[WORK ORDER]
Please copy every line of the data in which the string "item" appears.

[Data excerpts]
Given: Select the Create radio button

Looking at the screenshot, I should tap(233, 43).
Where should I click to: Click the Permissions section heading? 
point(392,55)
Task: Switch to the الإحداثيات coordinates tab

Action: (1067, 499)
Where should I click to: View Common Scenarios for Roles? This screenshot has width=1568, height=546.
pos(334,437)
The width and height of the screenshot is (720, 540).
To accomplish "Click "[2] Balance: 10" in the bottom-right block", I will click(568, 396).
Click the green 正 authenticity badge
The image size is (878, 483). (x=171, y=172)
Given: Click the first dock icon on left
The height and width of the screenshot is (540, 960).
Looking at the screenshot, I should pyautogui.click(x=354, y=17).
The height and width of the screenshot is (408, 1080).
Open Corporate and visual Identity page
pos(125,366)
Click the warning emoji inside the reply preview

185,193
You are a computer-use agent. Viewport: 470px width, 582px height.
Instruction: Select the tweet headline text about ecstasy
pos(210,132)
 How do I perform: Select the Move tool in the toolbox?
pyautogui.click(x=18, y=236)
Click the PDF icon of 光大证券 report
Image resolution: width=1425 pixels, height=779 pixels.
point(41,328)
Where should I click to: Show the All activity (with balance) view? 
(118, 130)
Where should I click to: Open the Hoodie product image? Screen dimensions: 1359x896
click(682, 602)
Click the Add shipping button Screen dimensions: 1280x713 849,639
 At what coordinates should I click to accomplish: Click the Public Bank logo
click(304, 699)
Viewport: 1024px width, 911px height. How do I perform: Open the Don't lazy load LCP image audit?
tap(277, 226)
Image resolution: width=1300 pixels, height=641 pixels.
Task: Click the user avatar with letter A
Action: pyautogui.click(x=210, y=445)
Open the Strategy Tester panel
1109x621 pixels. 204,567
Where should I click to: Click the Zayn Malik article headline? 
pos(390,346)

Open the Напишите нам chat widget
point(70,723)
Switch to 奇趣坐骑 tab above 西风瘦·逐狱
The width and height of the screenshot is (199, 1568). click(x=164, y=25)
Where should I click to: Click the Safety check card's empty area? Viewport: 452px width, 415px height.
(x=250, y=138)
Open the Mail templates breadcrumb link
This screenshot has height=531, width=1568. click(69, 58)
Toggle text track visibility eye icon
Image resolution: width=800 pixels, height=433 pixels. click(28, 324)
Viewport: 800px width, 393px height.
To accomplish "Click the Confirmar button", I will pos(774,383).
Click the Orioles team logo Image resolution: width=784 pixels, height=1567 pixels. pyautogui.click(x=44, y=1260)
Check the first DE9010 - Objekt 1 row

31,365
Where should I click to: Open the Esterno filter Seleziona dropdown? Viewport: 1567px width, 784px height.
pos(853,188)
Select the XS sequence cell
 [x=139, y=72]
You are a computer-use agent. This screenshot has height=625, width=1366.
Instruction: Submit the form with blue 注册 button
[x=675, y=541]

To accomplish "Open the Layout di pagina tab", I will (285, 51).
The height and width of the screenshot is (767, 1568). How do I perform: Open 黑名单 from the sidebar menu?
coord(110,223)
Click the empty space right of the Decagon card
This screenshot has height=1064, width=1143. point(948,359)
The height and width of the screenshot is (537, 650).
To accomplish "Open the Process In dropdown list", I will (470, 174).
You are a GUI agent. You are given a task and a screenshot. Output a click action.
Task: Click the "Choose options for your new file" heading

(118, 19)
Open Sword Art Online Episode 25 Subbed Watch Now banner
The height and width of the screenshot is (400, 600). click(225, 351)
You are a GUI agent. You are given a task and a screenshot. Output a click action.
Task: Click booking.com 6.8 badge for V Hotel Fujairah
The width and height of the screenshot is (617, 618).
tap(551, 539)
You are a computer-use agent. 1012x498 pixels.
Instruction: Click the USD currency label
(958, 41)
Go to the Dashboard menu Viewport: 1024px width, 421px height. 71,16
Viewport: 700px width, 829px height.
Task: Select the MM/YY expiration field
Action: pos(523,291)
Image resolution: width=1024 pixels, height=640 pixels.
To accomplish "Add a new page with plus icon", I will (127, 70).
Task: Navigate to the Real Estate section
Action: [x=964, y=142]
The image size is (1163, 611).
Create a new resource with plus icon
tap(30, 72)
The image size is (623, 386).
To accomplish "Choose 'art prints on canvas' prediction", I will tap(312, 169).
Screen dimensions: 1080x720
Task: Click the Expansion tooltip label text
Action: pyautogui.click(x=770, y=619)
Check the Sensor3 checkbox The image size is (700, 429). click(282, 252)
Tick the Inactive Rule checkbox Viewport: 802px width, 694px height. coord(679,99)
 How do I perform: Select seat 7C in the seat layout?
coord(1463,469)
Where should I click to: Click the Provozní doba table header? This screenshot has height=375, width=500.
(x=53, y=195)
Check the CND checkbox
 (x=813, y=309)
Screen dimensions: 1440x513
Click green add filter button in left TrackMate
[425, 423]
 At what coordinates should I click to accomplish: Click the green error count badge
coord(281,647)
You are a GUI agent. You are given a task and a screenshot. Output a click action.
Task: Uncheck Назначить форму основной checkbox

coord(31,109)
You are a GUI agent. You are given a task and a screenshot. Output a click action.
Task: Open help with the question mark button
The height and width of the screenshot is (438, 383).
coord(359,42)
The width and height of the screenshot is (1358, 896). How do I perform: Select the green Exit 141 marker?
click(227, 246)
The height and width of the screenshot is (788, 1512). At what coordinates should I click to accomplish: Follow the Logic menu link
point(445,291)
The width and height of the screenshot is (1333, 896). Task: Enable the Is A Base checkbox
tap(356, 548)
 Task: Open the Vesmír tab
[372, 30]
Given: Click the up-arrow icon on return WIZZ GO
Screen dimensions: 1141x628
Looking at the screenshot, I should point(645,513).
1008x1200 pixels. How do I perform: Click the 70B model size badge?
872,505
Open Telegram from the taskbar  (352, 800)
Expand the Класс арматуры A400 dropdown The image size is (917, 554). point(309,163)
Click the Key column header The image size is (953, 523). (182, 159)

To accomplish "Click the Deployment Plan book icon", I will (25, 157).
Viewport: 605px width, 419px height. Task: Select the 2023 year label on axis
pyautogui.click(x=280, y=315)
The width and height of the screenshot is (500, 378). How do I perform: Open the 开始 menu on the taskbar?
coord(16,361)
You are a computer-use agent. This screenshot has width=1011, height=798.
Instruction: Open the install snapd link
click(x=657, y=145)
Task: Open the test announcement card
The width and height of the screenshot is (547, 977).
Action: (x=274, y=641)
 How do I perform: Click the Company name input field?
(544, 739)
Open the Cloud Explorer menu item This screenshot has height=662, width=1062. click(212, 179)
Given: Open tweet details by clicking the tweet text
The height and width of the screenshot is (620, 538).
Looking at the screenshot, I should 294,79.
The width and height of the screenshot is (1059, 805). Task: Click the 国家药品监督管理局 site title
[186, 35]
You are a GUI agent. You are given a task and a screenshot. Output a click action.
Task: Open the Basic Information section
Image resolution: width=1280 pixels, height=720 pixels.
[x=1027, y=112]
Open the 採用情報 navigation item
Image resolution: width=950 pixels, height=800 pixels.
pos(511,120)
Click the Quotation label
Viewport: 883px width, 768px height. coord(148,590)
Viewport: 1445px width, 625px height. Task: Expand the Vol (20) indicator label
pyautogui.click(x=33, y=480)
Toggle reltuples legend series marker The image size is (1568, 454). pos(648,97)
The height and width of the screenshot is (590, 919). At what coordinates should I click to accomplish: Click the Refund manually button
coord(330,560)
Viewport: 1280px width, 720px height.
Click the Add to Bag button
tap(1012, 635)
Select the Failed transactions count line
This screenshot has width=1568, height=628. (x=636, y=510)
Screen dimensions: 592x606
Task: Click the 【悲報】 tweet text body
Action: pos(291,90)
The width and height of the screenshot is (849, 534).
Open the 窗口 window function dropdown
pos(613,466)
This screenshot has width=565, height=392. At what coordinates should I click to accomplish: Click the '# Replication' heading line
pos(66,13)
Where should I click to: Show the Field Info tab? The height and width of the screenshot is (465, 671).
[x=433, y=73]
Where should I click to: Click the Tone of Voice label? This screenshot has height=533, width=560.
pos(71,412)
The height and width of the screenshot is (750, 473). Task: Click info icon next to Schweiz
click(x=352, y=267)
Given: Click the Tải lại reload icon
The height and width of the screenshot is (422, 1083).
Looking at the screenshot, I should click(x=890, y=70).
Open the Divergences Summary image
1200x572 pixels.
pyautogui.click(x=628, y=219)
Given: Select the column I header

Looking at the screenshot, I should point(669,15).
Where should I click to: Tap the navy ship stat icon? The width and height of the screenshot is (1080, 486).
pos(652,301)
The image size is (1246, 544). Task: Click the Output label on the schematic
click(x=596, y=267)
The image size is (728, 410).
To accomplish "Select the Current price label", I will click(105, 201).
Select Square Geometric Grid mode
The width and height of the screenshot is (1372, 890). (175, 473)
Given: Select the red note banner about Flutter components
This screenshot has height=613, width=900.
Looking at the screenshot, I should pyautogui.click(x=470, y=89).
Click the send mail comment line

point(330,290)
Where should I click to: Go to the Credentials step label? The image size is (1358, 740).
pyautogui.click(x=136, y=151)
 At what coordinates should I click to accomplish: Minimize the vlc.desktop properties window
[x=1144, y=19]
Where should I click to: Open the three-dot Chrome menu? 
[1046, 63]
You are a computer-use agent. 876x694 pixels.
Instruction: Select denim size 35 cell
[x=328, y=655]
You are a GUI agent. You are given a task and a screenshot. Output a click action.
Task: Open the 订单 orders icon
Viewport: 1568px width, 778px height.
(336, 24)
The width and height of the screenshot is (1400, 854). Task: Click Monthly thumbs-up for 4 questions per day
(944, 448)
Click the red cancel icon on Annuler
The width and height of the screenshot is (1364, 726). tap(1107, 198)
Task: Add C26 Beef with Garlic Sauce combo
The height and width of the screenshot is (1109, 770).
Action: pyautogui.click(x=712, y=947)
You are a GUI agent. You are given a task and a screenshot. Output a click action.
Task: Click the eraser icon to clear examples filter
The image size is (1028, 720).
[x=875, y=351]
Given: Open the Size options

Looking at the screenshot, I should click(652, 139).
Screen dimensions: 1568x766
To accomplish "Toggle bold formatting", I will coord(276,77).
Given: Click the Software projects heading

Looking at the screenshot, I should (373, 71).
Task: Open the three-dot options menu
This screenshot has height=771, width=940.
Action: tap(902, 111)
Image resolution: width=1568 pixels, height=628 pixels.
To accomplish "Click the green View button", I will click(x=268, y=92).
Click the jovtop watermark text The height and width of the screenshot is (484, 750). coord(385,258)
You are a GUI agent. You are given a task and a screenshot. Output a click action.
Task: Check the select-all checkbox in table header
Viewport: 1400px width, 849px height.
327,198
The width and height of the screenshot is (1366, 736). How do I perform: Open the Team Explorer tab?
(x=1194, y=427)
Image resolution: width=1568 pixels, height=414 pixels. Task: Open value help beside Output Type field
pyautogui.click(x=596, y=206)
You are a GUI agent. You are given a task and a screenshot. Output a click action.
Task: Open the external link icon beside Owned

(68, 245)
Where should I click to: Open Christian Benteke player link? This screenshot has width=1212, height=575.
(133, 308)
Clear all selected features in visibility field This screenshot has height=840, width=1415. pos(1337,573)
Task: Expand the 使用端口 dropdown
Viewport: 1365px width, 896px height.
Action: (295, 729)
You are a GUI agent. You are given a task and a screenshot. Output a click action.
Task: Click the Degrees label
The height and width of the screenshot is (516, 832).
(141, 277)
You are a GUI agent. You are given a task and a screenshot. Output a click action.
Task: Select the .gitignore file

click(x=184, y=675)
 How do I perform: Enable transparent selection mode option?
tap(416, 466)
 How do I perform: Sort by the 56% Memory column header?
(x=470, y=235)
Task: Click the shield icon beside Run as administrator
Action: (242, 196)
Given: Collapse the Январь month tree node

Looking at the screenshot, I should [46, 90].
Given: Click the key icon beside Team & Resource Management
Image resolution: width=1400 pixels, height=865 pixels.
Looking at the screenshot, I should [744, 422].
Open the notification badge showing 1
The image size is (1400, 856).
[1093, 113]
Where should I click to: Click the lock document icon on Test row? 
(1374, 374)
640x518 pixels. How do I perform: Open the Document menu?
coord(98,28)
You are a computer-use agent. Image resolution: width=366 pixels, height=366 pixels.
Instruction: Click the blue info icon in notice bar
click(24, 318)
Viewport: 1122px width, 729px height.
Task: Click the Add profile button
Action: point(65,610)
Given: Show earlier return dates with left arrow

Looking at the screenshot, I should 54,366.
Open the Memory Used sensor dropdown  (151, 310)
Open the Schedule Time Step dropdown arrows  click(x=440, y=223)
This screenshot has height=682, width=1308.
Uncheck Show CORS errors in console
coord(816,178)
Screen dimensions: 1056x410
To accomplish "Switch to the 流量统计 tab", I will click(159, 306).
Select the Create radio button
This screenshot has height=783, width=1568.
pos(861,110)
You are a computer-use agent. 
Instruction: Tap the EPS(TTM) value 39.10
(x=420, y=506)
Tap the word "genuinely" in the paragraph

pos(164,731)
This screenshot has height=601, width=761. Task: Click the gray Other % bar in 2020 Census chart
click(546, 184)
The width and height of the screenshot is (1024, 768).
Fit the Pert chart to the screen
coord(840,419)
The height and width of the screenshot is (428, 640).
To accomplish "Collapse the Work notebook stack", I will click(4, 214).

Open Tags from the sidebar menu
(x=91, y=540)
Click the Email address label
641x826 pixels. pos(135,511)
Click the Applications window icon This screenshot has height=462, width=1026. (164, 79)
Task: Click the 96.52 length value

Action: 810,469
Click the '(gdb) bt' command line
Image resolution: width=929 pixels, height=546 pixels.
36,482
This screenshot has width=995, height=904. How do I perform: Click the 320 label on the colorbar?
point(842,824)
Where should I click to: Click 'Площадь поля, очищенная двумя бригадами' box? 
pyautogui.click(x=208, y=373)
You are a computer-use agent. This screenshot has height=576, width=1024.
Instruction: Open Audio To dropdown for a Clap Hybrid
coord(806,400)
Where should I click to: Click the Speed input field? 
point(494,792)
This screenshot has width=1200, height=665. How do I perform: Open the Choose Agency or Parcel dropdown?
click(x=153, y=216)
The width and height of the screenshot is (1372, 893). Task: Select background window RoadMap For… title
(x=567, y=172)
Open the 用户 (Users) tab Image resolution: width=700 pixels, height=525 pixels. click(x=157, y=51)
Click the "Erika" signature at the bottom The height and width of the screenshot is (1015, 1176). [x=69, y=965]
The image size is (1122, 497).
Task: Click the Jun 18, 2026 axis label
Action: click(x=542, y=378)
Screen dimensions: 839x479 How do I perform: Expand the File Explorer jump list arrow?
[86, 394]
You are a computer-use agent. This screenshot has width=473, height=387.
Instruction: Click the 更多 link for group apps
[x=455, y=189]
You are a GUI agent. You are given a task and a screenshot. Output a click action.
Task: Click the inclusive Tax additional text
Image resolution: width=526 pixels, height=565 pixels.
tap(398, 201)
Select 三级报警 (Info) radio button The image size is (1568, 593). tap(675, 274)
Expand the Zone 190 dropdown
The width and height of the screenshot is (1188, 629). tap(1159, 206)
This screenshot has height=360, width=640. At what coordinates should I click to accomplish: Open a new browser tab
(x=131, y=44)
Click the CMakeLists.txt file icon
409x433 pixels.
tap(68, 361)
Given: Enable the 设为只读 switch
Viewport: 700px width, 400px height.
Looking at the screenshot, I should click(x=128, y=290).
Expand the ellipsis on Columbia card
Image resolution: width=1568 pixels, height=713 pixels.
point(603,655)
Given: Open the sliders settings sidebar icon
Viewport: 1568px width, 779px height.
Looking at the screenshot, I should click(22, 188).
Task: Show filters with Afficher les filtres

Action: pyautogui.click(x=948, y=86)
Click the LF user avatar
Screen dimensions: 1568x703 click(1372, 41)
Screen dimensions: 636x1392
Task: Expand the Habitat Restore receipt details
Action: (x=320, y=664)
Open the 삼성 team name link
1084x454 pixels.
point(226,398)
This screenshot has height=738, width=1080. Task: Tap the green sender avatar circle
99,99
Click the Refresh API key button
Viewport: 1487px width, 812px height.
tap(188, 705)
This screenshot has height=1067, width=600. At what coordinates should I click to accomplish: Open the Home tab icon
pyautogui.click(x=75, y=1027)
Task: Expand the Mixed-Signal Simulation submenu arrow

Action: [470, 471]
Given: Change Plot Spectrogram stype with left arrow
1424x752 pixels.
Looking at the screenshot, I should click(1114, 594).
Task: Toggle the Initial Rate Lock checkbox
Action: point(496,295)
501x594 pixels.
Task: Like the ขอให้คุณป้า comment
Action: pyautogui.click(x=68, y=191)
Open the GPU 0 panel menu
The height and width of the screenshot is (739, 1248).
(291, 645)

[OUTPUT]
Open the Cloud Explorer menu item This screenshot has height=662, width=1062. click(212, 179)
Open the 採用情報 navigation item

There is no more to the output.